→ **WHAT YOU HAVE TO DO**
Pick up the kayak forum thread about falling in and carry it on from its last post.

→ **DOCUMENT SECTION**
╭──

# WHo has fallen in?



## oxbeast1210 (Jun 21, 2010)

Well todays events got me wondering .....

who has :::

Fallen in once

fallen in more then once

will never fall in

If you don't mind sharing post where, if you lost anything and what you learned.. 


(yes Im trying to make myself feel better):thumbdown:


----------



## oxbeast1210 (Jun 21, 2010)

For those that dont know you can click the circles above to be counted in the poll .
thanks
Oscar


----------



## marmidor (Mar 15, 2008)

This guy!!


----------



## JD7.62 (Feb 13, 2008)

I havnt, but you forgot two choices...

No, not yet

and

Only when I stand in seventy feet of water and rock back and forth to test the stability of my new kayak.


----------



## oxbeast1210 (Jun 21, 2010)

Lmao good point . who does that seriously...

╰──

→ **INFORMATION GIVEN**
╭──

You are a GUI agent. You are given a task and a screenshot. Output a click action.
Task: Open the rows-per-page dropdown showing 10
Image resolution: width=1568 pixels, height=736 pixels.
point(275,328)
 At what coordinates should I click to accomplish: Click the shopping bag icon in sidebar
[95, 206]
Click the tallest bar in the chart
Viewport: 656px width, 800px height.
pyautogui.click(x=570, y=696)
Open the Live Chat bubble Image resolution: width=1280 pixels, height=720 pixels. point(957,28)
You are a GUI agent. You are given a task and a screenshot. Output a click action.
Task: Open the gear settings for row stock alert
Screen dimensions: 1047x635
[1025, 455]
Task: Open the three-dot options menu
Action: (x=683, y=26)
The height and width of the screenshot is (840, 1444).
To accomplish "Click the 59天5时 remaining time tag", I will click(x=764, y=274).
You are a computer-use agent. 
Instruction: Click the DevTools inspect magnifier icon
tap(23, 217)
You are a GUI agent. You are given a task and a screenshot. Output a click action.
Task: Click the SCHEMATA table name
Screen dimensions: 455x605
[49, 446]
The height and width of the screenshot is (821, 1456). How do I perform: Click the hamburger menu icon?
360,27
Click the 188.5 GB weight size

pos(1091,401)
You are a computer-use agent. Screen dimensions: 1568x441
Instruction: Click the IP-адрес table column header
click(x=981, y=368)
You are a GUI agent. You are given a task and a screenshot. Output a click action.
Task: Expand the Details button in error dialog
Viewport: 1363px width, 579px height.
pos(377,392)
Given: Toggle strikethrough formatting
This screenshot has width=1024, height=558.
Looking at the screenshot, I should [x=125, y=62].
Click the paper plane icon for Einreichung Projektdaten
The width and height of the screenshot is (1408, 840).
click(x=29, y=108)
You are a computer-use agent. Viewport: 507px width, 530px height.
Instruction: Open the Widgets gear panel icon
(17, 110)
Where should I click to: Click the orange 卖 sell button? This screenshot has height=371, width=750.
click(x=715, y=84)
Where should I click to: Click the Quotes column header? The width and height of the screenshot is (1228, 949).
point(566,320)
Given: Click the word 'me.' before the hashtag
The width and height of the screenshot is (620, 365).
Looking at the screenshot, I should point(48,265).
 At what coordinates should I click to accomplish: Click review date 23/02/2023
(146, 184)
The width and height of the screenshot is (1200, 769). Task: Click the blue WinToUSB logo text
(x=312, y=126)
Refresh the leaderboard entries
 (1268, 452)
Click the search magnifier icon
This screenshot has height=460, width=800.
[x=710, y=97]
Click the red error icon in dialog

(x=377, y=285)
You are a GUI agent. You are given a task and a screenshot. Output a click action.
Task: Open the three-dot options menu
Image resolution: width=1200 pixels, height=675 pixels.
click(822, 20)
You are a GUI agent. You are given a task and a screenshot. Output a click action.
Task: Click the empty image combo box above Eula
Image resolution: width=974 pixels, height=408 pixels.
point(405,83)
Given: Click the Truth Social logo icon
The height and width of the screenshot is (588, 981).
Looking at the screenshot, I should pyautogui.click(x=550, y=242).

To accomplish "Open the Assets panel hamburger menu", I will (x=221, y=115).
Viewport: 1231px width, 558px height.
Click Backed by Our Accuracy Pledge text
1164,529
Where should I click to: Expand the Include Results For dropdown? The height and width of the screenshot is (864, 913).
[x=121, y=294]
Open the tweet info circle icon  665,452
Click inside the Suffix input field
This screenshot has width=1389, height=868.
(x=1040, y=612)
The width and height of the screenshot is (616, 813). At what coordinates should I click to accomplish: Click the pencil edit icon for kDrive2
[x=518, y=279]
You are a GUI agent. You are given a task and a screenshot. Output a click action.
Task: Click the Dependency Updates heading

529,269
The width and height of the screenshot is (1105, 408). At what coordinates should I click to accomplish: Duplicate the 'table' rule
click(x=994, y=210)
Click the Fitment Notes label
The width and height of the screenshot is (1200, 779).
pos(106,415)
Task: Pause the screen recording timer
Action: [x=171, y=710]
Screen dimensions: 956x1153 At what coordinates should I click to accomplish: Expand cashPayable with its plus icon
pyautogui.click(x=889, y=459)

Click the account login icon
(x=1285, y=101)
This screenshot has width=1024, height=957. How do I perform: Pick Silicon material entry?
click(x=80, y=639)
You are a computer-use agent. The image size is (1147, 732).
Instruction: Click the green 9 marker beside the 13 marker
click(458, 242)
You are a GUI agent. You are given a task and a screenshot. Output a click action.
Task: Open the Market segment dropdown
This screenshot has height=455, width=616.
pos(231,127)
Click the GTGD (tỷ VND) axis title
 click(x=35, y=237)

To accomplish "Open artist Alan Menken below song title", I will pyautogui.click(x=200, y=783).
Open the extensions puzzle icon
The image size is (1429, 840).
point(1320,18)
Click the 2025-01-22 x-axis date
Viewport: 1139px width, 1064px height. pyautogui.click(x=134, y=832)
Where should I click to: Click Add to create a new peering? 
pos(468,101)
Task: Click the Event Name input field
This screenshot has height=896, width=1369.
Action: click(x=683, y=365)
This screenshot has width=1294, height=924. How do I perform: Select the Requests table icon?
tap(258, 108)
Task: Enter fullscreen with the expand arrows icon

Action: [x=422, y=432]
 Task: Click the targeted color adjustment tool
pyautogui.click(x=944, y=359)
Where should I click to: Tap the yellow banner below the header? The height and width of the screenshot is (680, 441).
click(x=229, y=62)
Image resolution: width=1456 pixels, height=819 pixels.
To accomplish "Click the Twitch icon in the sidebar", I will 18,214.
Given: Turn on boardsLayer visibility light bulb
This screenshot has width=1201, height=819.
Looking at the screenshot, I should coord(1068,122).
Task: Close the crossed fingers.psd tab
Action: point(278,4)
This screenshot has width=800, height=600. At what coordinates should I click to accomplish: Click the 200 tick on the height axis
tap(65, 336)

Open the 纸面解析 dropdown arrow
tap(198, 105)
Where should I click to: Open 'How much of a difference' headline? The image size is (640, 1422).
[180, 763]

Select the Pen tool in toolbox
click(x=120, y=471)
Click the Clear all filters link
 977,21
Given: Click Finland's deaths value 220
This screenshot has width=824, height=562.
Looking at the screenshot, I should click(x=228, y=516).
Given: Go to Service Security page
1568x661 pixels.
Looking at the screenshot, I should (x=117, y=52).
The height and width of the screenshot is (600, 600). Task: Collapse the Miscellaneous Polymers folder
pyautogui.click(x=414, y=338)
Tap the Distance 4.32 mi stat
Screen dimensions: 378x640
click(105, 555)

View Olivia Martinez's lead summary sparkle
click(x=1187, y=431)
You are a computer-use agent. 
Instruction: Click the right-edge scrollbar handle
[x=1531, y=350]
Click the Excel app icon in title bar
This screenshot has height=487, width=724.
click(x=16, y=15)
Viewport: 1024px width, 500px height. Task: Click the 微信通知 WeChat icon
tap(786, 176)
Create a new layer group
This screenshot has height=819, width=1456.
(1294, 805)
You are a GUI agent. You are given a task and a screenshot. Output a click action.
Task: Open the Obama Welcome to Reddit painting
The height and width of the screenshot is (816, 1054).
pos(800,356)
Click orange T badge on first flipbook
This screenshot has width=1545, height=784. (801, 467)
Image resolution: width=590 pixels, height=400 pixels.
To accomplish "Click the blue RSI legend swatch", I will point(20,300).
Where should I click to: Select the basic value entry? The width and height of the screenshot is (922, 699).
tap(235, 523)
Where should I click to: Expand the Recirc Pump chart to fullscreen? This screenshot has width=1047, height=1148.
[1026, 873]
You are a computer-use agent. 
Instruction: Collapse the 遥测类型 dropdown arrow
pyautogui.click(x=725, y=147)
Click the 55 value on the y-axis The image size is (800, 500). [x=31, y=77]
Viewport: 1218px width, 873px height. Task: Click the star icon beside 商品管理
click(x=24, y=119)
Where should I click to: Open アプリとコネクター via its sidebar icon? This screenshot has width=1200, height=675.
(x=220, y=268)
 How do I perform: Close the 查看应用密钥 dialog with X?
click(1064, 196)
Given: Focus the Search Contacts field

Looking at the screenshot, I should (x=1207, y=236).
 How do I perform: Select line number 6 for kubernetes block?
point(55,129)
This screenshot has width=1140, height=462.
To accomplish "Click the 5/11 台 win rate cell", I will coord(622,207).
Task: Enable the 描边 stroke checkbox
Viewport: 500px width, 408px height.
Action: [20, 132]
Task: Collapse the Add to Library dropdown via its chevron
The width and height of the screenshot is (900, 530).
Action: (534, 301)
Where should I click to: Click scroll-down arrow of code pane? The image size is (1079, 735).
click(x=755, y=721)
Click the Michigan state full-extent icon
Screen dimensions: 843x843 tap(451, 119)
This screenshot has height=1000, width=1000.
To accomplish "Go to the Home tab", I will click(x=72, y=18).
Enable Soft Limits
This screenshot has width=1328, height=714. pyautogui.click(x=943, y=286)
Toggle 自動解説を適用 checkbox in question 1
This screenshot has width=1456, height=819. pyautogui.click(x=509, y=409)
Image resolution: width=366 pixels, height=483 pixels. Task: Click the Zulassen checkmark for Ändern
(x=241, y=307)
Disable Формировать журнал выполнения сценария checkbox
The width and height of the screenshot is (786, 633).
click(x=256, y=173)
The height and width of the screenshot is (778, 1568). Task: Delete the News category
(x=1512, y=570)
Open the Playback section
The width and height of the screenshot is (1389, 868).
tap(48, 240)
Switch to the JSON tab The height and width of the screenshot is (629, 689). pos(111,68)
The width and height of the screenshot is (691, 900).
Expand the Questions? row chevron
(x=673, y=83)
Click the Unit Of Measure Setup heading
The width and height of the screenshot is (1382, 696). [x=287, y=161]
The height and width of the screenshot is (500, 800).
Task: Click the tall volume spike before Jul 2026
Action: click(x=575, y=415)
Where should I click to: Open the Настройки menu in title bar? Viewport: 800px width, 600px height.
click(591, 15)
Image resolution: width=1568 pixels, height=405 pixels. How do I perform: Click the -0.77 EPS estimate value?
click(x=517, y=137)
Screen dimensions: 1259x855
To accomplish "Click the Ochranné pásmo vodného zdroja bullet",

╰──

→ **RESULT OF THE EXERCISE**
----------



## vickroid (Jun 2, 2012)

Rolled my Trident 13 one time, I was lucky and I was just on a leasurely crab island and harbor paddle so I only lost sunglasses. I am sure that it is a matter of time till I flip the T160 because it feels a little more tippy than the 13. I think that I will just keep my butt in the seat.


----------



## B.Fine (Aug 13, 2010)

Ox, 

I've flipped both my OK Malibu 2 and my PA in the surf....

Lost some shades and got my crackberry wet. 

Now I have an IPhone and EVERYTHING gets tied down. Lost a small pair of braid scissors and a bag of bait last time. 

Barrett


----------



## oxbeast1210 (Jun 21, 2010)

Makes me feel better that I'm not alone.

Barret just curious do many of the PA guys stand up in the gulf??..


----------



## B.Fine (Aug 13, 2010)

Ox, 

I'd have to say we all do... That's why we have PA's. We're not trying to show off how strong we are dragging them up and down the beach. 

LMAO... B


----------



## oxbeast1210 (Jun 21, 2010)

Lol I do miss mine well except the dragging part hopefully one day I can feel comfortable enough with this dang knee


----------



## southern yakker (Jun 25, 2012)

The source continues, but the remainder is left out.